A new program called Bio-Innovate, which stands for ‘Bioresources Innovations Network for Eastern Africa Development,’ is being launched tomorrow (Wednesday 16 March 2011) at the Nairobi, Kenya, campus of the International Livestock Research Institute (ILRI).
Funded by the Swedish International Development Agency (Sida), Bio-Innovate offers competitive funding for biosciences and innovations in six countries of eastern Africa through a Bioresources Innovation Fund. The program accepts applications for regional, multi-disciplinary innovation projects in Burundi, Ethiopia, Kenya, Rwanda, Tanzania and Uganda.
More than 80 people—including scientists, policymakers, development practitioners and staff from private companies, donor agencies and diplomatic missions—are expected to participate. They represent national agricultural research organizations and universities, national councils for science and technology, regional bodies and international organizations from within and outside the region.
We interviewed two of the key people, Seyoum Leta, Bio-Innovate’s program manager, and Gabrielle Persley, senior advisor to ILRI’s director general, to tell us what Bio-Innovate is all about. Watch these short interviews below.
And follow the launch tomorrow on the web using the search term #BioInnAfrica2011.
Seyoum Leta, Bio-Innovate program manager, is interviewed in the following brief films.
Film 1—Bio-Innovate: Addressing the missing link between research and innovation
East Africa has never had the facilities, funding or skilled manpower to undertake agricultural science on a scale that could move from research all the way to new technologies for farmers. Bio-Innovate is a new program aiming to provide that ‘missing link’. It will tackle the big regional problems such as climate change results, and environmental degradation, by the application of bio-sciences, with the direct aim of helping small-scale farmers.
Film 2—Over 3 million farmers could benefit from the first projects of a new initiative
Small-scale farmers in 6 East African countries will be the first in the region to benefit from the new Bio-Innovate program. The first projects in the scheme will tackle challenges like the development of more productive varieties of staple crops, and waste re-cycling. Over the next 5 years, the numbers of projects will expand, using Bio-Innovate’s promotion of improvements in policy frameworks, its networks of scientists and research organizations, and the novel links it is building with private sector companies.

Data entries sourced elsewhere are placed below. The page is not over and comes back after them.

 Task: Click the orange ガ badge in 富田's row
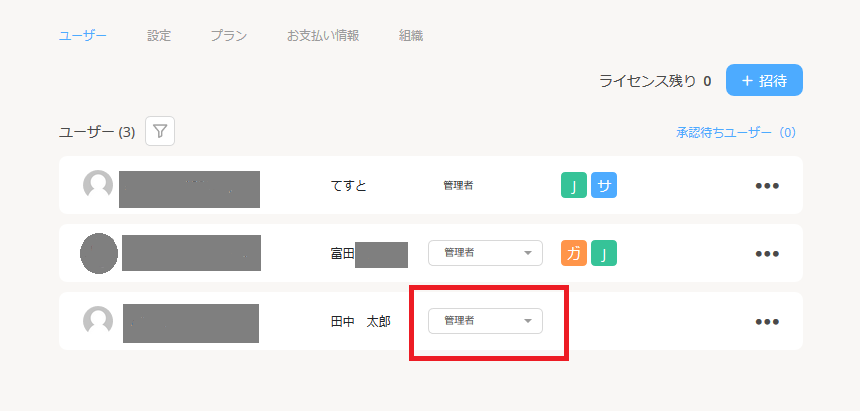point(574,253)
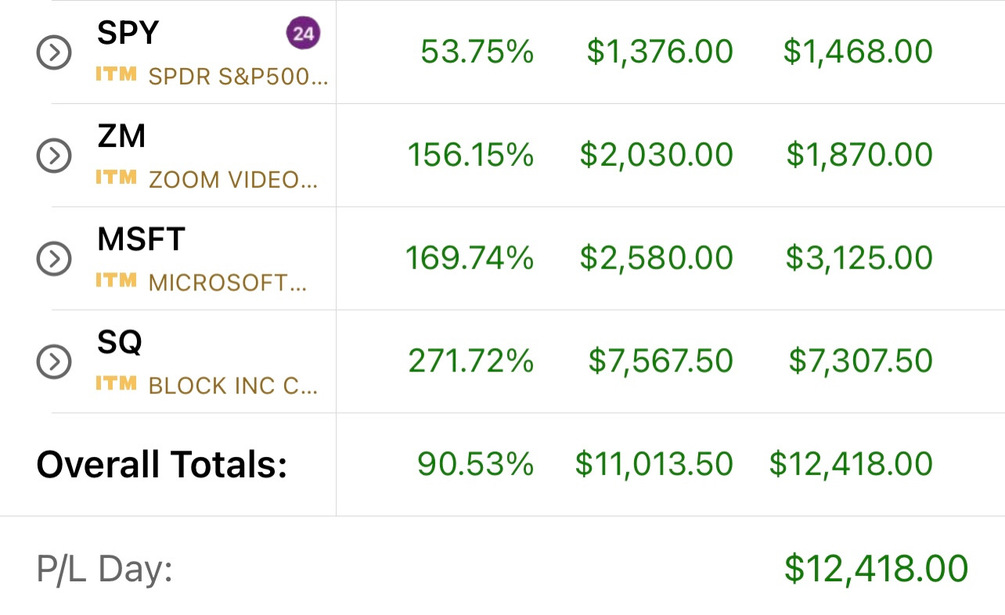The width and height of the screenshot is (1005, 615).
Task: Expand the SQ position row chevron
Action: click(x=53, y=362)
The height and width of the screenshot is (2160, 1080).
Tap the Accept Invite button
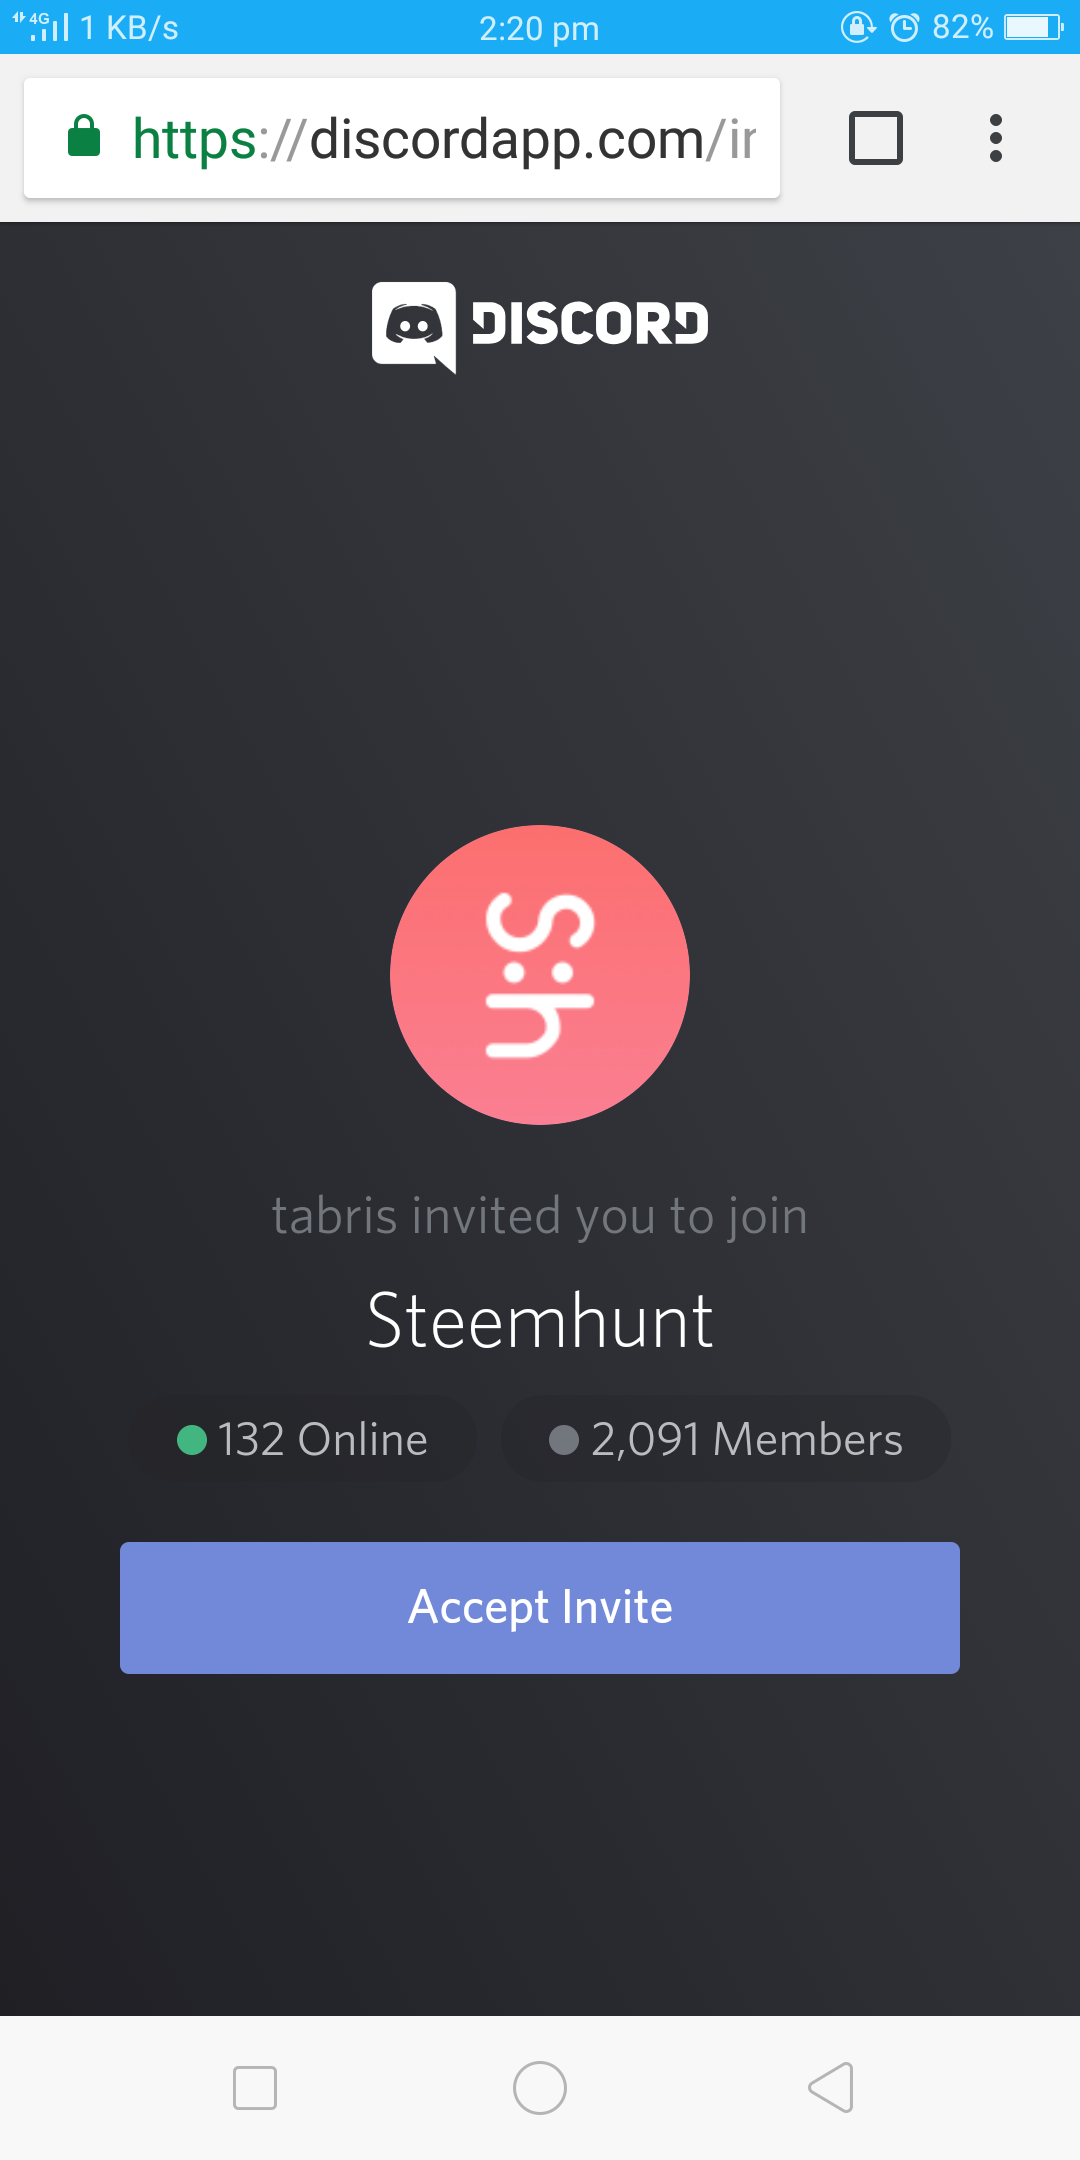(x=540, y=1607)
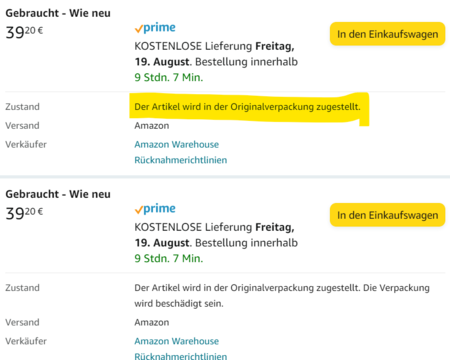Click second offer's 39,20 € price
This screenshot has width=450, height=360.
24,213
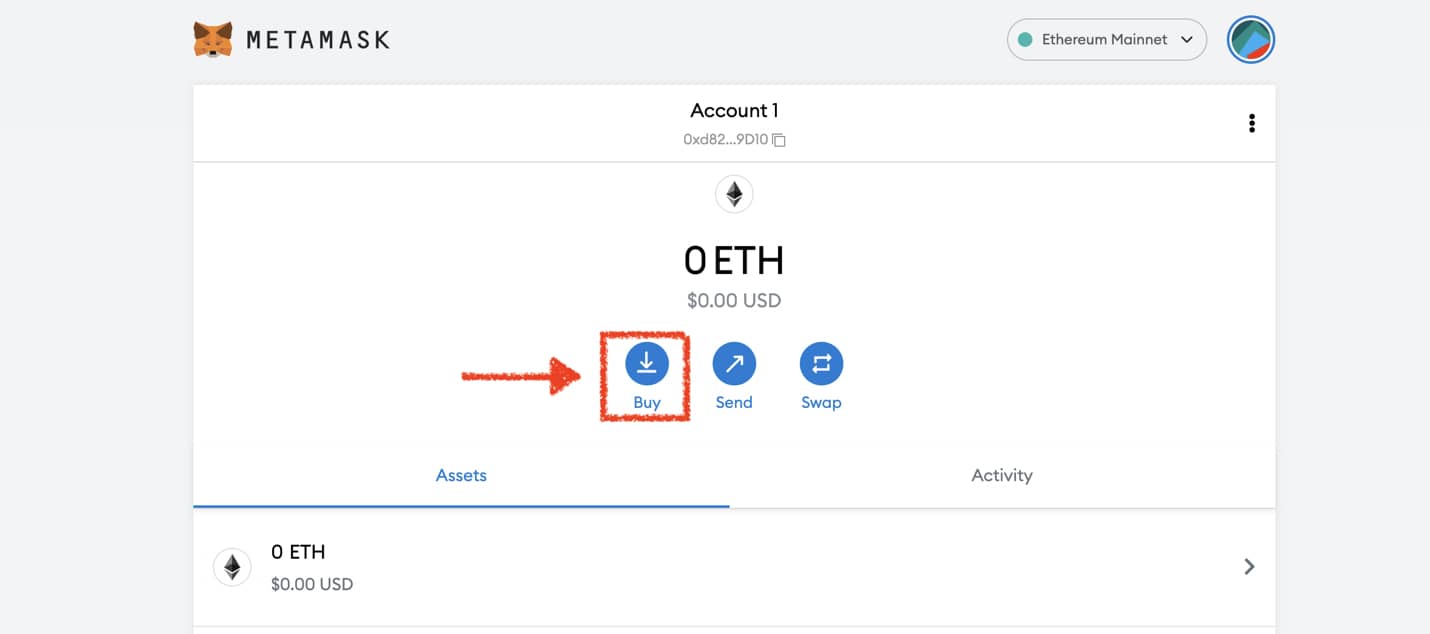Expand the ETH asset with the right chevron
Image resolution: width=1430 pixels, height=634 pixels.
tap(1249, 567)
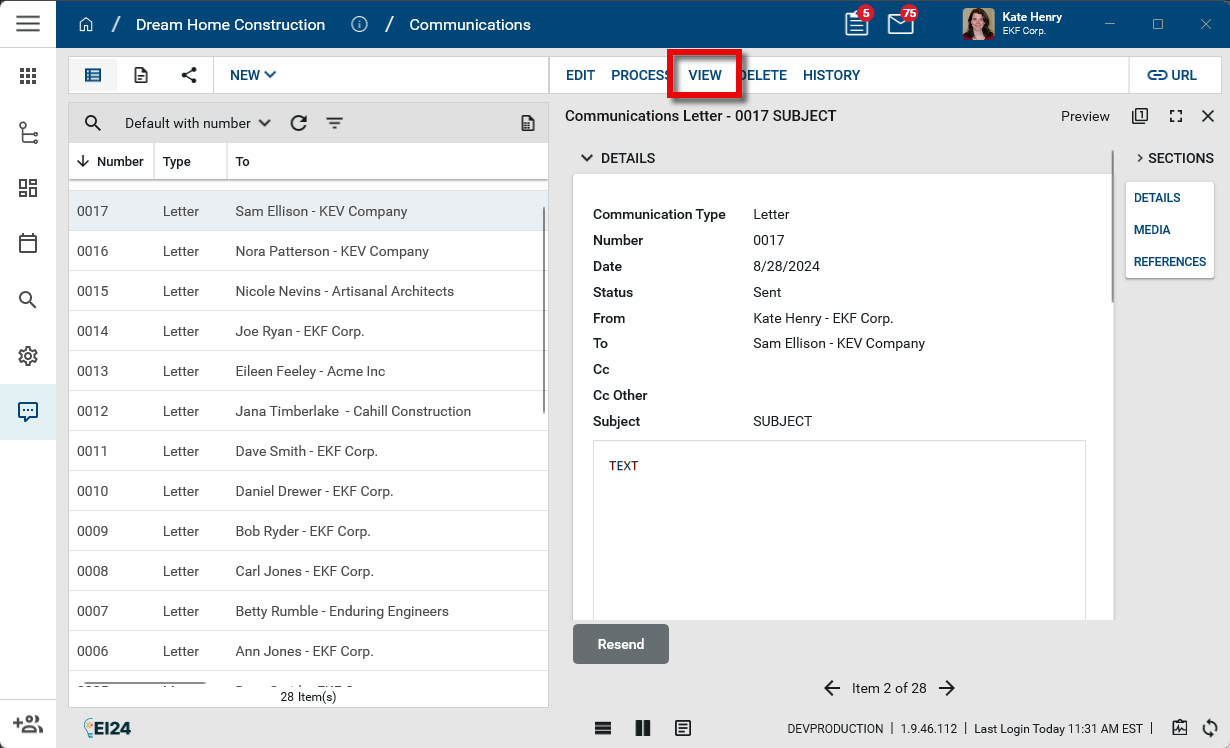The width and height of the screenshot is (1230, 748).
Task: Click the Resend button
Action: pos(620,644)
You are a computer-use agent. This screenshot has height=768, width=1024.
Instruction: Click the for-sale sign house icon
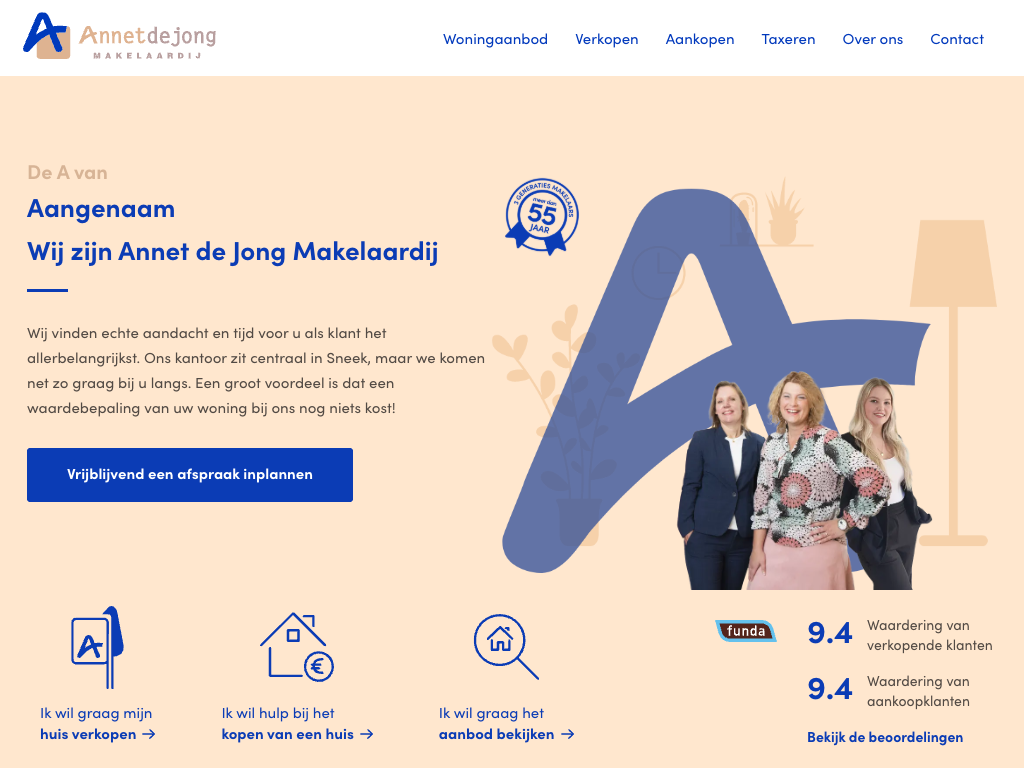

Film 3—Launching a unique African-based and African-led program on innovations and policy analysis in eastern Africa
16 March 2011 is the official launch date for Bio-Innovate, a unique regional agricultural research initiative that is Africa based, Africa led and focuses on innovations for farmers.
Gabrielle Persley, senior advisor to ILRI’s director general, is interviewed in the following brief films.
Film 4—New phase of African Bio-Innovate Program will soon deliver solutions to farmers
Bio-Innovate is building on a previous project that trained 20 regionally recruited bioscientists to PhD level. Now the new program plans to move from research outputs into partnerships with private sector players and other delivery mechanisms. The real focus and the success of Bio-Innovate will be delivery of products to African farmers.
Film 5—New science program makes use of facilities and expertise at the first biosciences hub in Africa
The choice of location for the headquarters of Bio-Innovate depended on access to the best bioscience facilities and expertise in the region. The Biosciences eastern and central Africa (BecA) Hub, at the ILRI Nairobi campus, provides a vibrant biosciences research platform for advanced research into crops and livestock.
Film 6—Bioscience support plus field trials will lead to the development of practical technologies for farmers
Core elements of the work of the Bio-Innovate projects will be done in the field. Through building partnerships within the participating countries, national research programs and the local private sector, evaluation of potential products in the field and scaling up can be targeted to local needs.
Film 7—Large African bioscience-based agricultural project targets key famine-type foods and environments
Funding of USD10 million over 5 years will allow projects sponsored by Bio-Innovate to reach the critical mass of financial, agricultural and research resources needed to tackle large-scale regional challenges such as climate change and environmental degradation. In this way Bio-Innovate will help improve food supplies and incomes for small-scale farmers.